Retype the records below from their first line through the line holding "The width and height of the screenshot is (987, 795).", including both ends and no pictures.

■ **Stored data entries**
+++

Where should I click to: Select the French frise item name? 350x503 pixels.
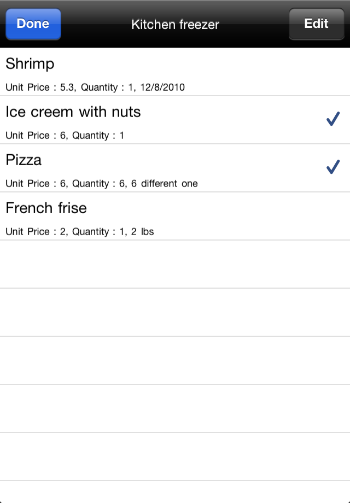(46, 208)
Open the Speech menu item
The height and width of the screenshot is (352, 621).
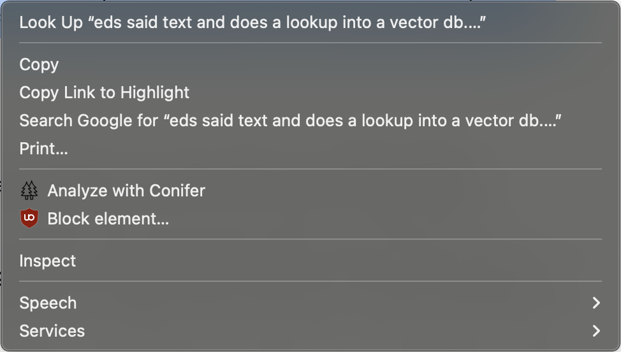(311, 303)
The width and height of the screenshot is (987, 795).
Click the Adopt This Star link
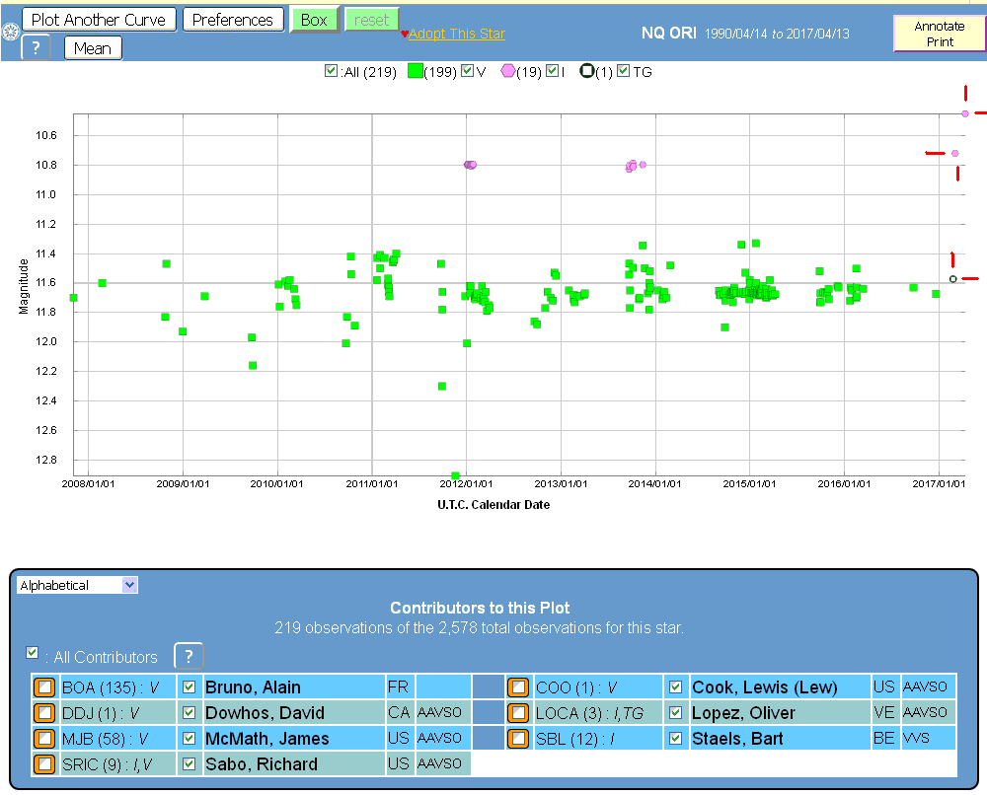pos(456,34)
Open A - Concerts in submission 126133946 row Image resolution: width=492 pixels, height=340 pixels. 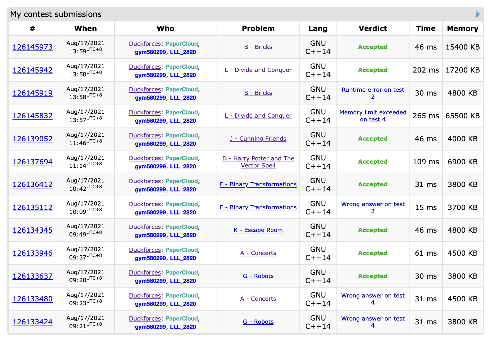tap(258, 253)
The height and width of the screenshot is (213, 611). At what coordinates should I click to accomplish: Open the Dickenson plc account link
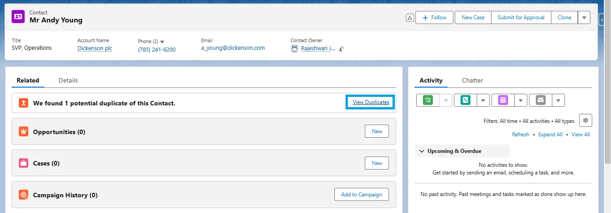94,48
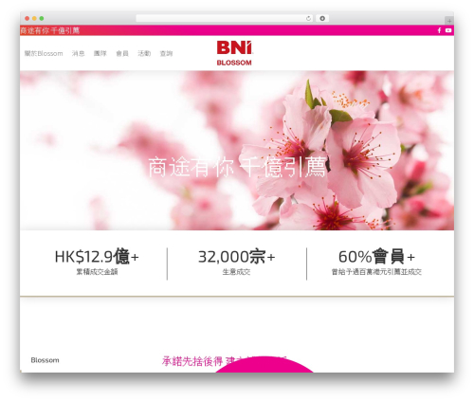
Task: Go to the 團隊 menu item
Action: pos(100,53)
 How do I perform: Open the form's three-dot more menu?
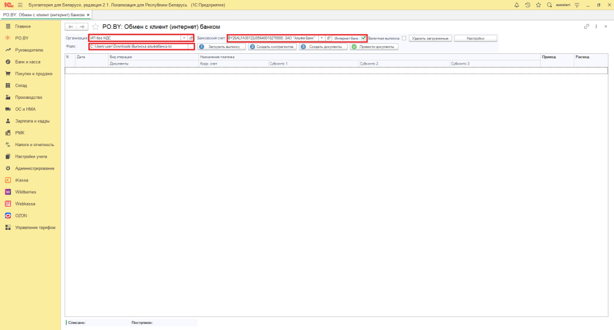click(x=597, y=27)
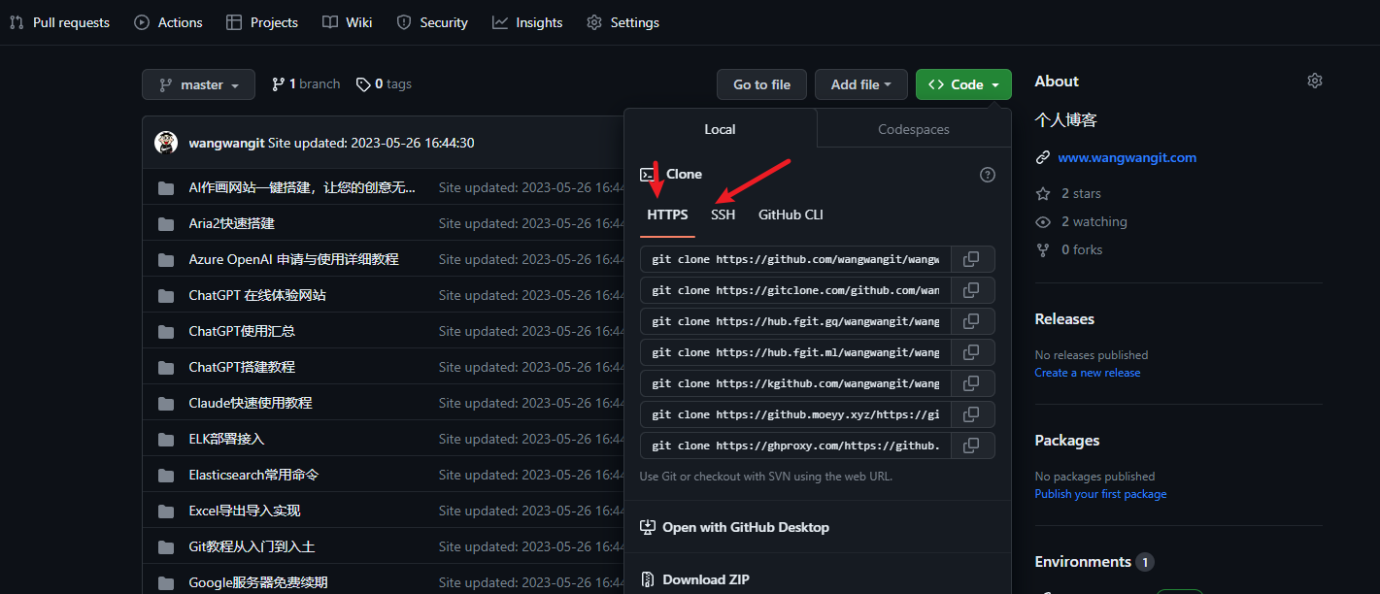Copy the gitclone.com clone command
This screenshot has width=1380, height=594.
pyautogui.click(x=971, y=290)
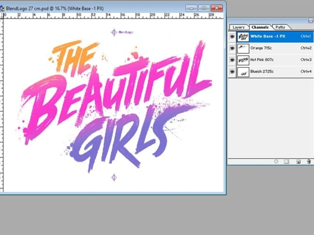Click the Save selection as channel icon

[286, 162]
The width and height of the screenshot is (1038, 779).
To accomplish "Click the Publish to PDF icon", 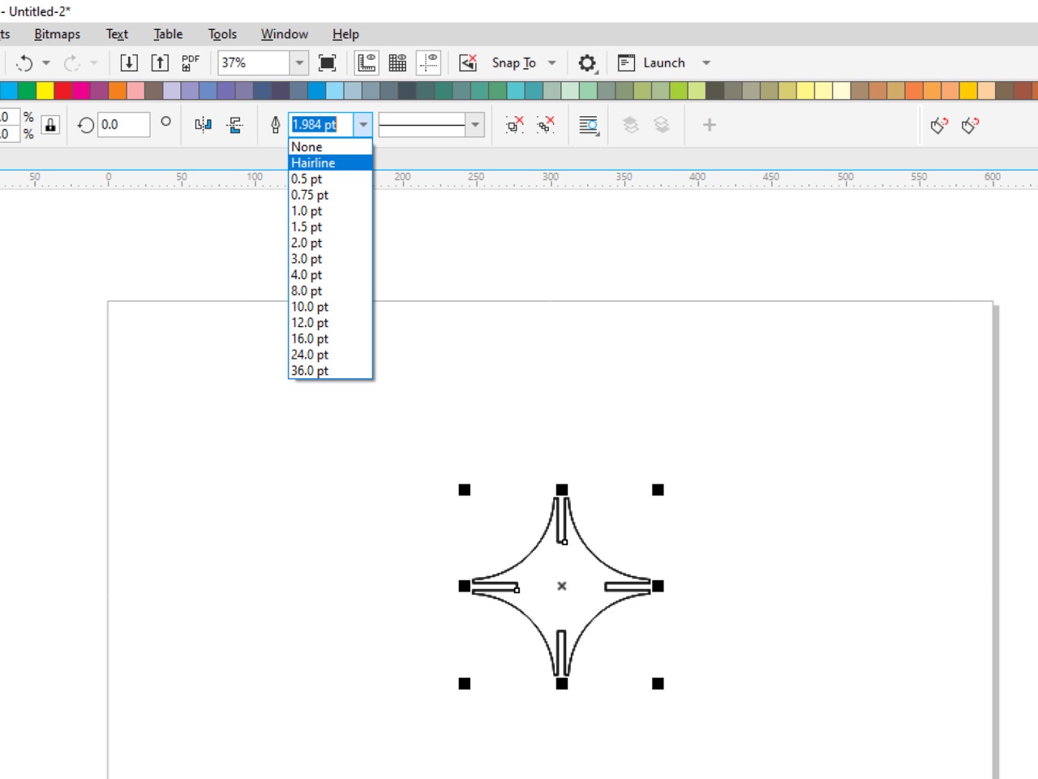I will pyautogui.click(x=191, y=63).
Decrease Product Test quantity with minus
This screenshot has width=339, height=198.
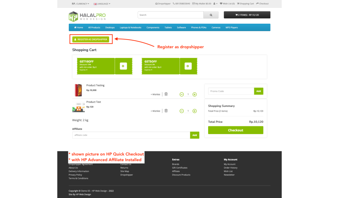(182, 111)
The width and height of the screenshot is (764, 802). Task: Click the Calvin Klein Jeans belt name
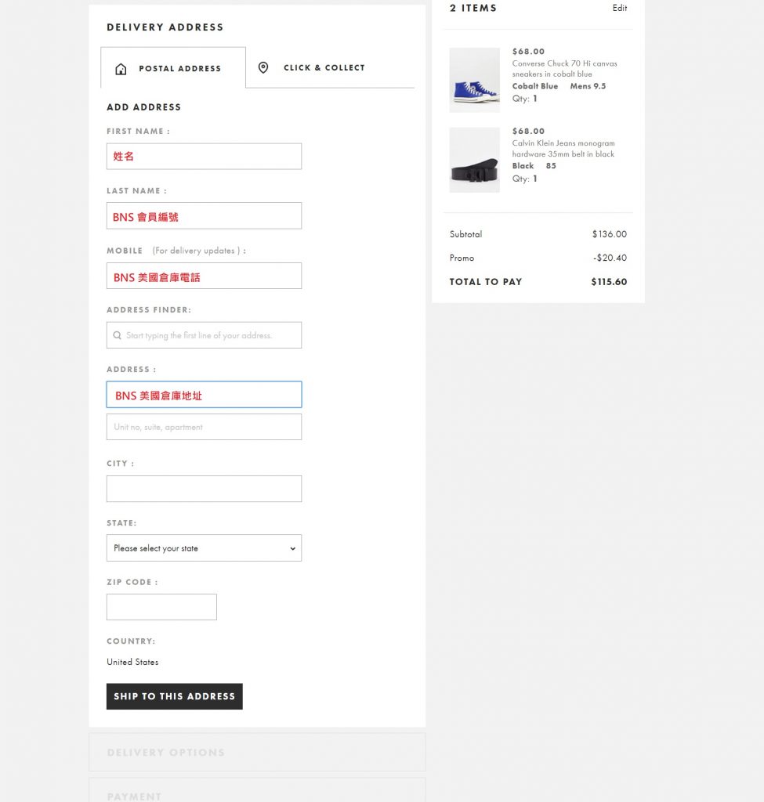click(563, 149)
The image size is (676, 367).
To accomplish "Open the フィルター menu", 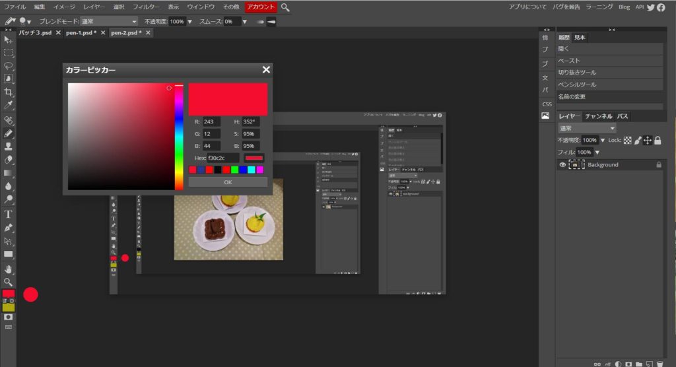I will (x=145, y=7).
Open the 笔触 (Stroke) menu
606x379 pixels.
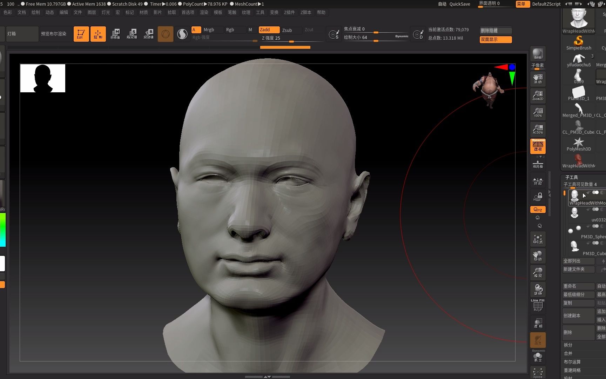point(232,12)
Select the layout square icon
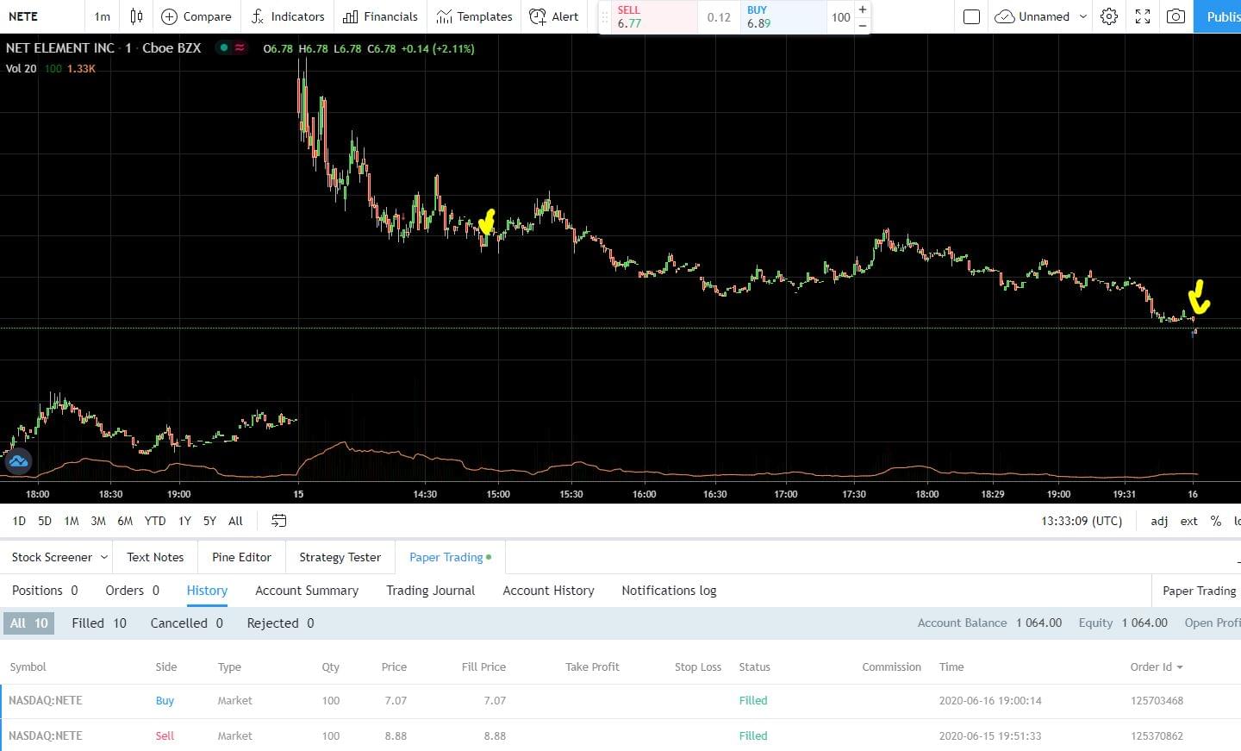The image size is (1241, 751). pyautogui.click(x=971, y=16)
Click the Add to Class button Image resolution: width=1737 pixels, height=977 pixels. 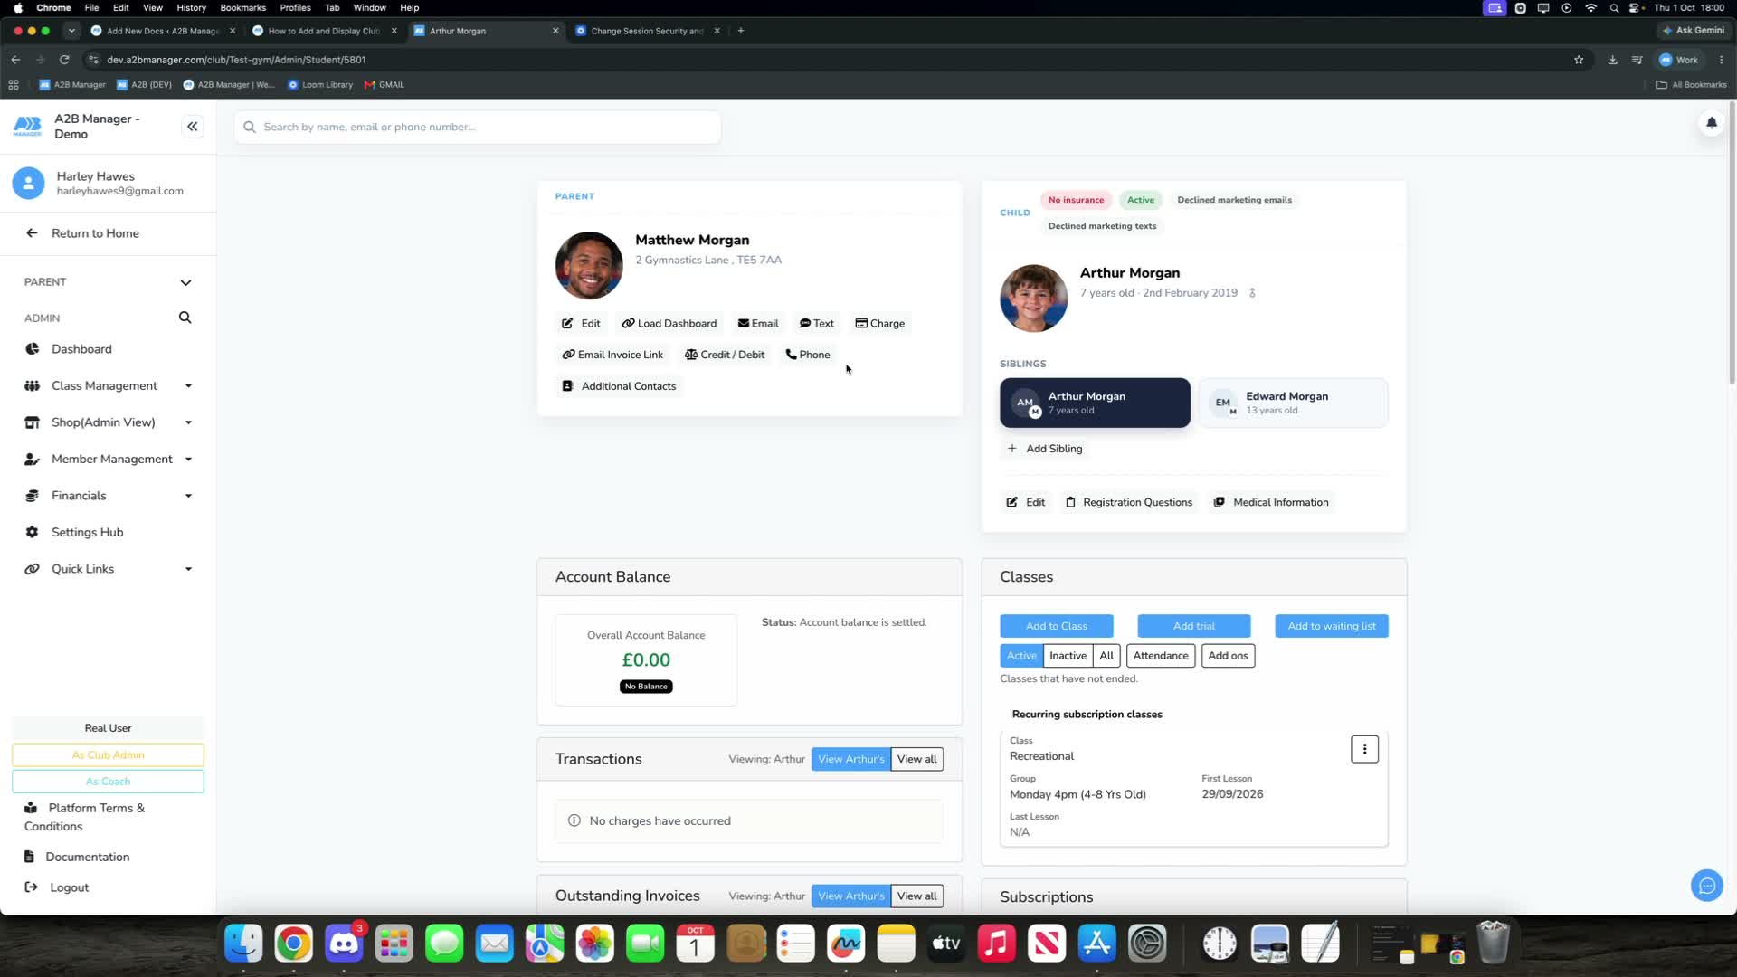coord(1056,626)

+++

■ **Exercise result**
Where should I click to: Select the French frise item name? 350x503 pixels.
(46, 208)
Open the Speech menu item
The height and width of the screenshot is (352, 621).
(311, 303)
The width and height of the screenshot is (987, 795).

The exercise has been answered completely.